Here is a synopsis of the tale: King Felix, the Muslim King of Spain, on one of his ventures attacks a band of Christian pilgrims. The wife of 1 of the slain knights is taken prisoner, & is made lady-in-waiting to Felix’s wife. Both women are pregnant, & the children are born on the same day, Palm Sunday: Floris, means “belonging to the red Rose”, son of the Muslim Queen & Blanchefleur – “white flower or lily”, born to her lady-in-waiting. (The Rose & the Lily represent 2 polar soul types, explored by Goethe in his tale “The Green Snake & the Beautiful Lily”)

The 2 are raised together at the court & grow close.
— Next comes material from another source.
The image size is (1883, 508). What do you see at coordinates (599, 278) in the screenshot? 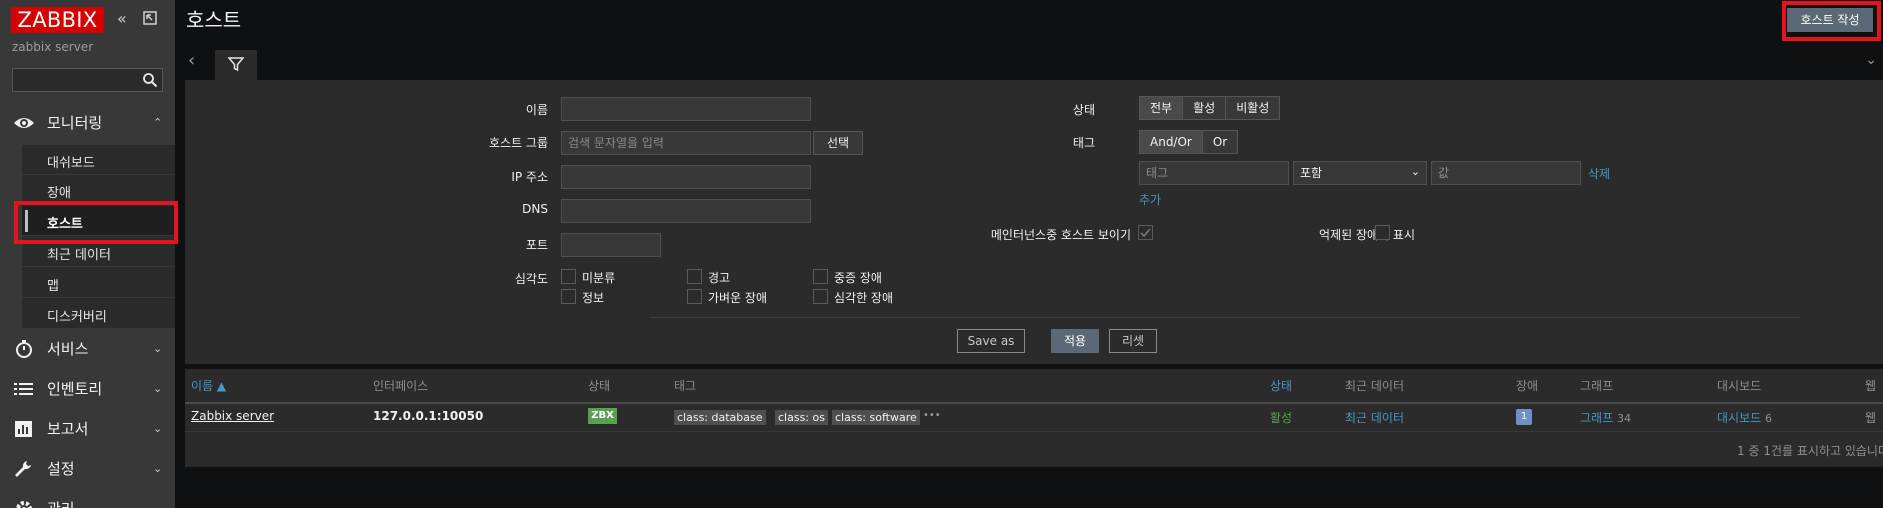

King Felix fears his son may marry the “pagan” girl so he decides that she must be killed. But he can’t bring himself to do it so instead he sends his son Floris away to school, & sells Blanchefleur to merchants who take her to Babylon, & sell her to the emir. Felix constructs an elaborate tomb for Blanchefleur & tells Floris she has died. His reaction is so severe that Felix tells him the truth. Distraught, but encouraged she is still alive, Floris sets out to find her.

He eventually arrives outside Babylon where he meets the bridge warden who tells him about the emir’s tower of maidens. Each year the emir selects a new bride from his tower & kills his old wife. Rumor has it that Blanchefleur is soon to be chosen as his next bride. To gain access to the tower, Floris outplays the watchmen in chess & so he is able to be smuggled into the tower in a basket of flowers, but is mistakenly placed in the room of Blanchefleur’s friend Claris (translated as: Shining), who arranges a reunion between the two, but still they are discovered by the emir.
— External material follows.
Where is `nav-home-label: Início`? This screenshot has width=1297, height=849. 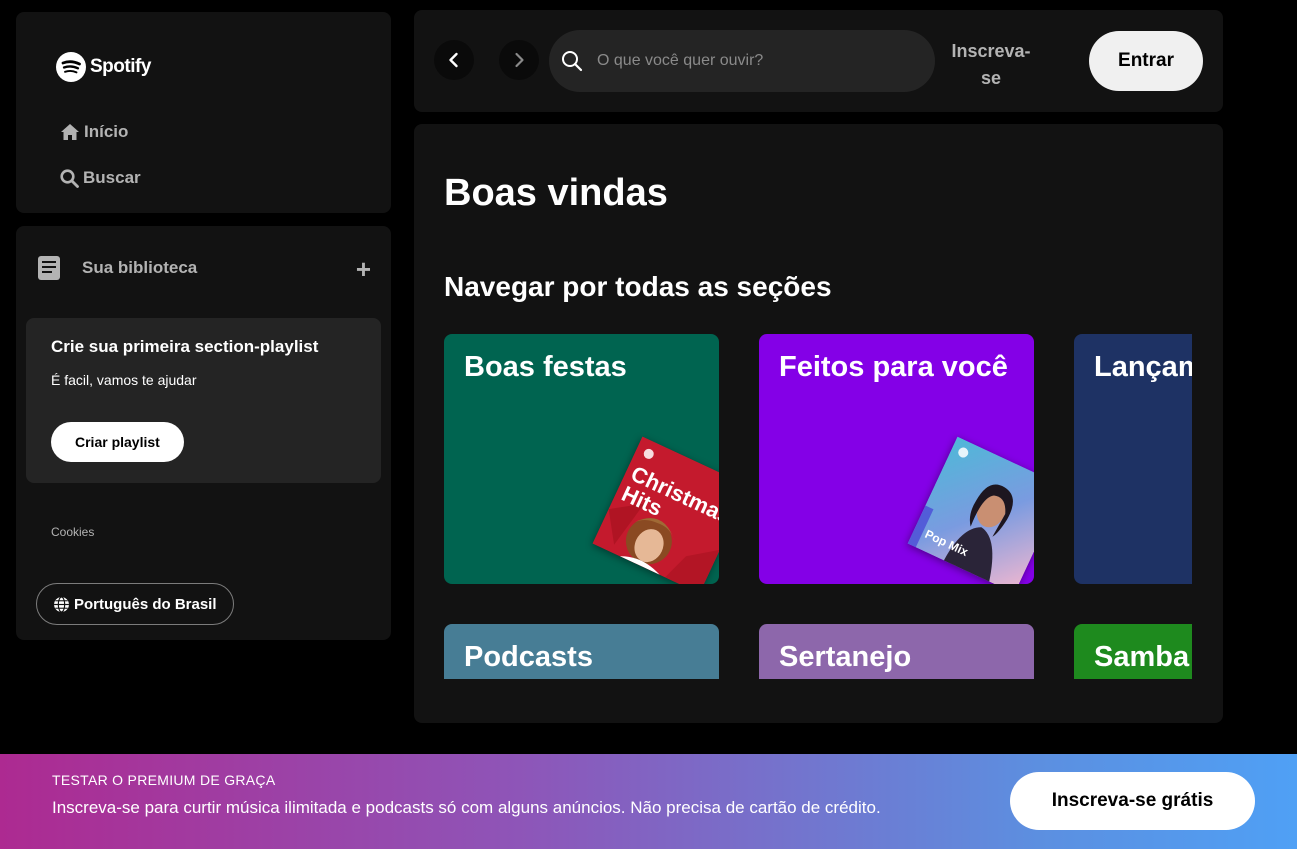 nav-home-label: Início is located at coordinates (106, 132).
The emir holds off killing them on the spot until he holds a council of advisers. So impressed are the advisers at the willingness of the young lovers to die for one another that they persuade the emir to spare their lives. Floris is then knighted, he & Blanchefleur are married, & Claris marries the emir, who promises she will be his last & only wife, forever. Floris & Blanchefleur depart for home where they inherit the kingdom, & embrace Christianity.

Steiner speaks of Floris & Blanchefleur as being together before in other lives. The rose & lily are two contrasts which must find unity. In Floris or the red rose, we see a soul whose higher “I” is able to penetrate into the blood. The lily soul remains spiritual because the “I” inspires it from outside. The rose has the self-consciousness completely in itself, the lily completely outside itself. The union of the soul that is within, with the soul that is able to embrace the world spirit brings a balance of inner & outer together to serve the all.

Steiner refers to them as the grandparents of Charlemagne who connected the inner esoteric Christianity with the exoteric. Floris & Blanchefleur express the mystic marriage in the human soul, where the conscious human “I” can then work with the world soul, or world “I”, represented by the concept of ‘Christ in me’. In the union of the lily soul & the rose soul, we find a connection with the Mystery of Golgotha.

This tale is a precursor to what happens later in the legend of the Holy Grail, which has no exterior couple. In the circles of initiates, it was known that the same soul which was in Floris appeared later as the founder of the new mystery school, of Rosicrucianism.

At the Easter Festival we discussed who the lily soul might be. We remembered that in the Chemical Wedding CR has a “companion” who Steiner reveals as “The Master Jesus” or the reincarnated Zarathustra soul. Some thought perhaps the lily soul could be Rudolf Steiner as he was the public voice inspired by CR as Master M…?

And then we ended with an imagination, knowing that in the spiritual world everything is reversed we pictured: RS on the right in a red stole & CR on the right in a blue stole. Inspiring them from behind is the Time Spirit Michael, holding the countenance of Christ behind him…

I will be posting my lecture with the projected images soon.

Until then…

Blessings as we move into this highly potent time of the esoteric teaching of the Risen Christ.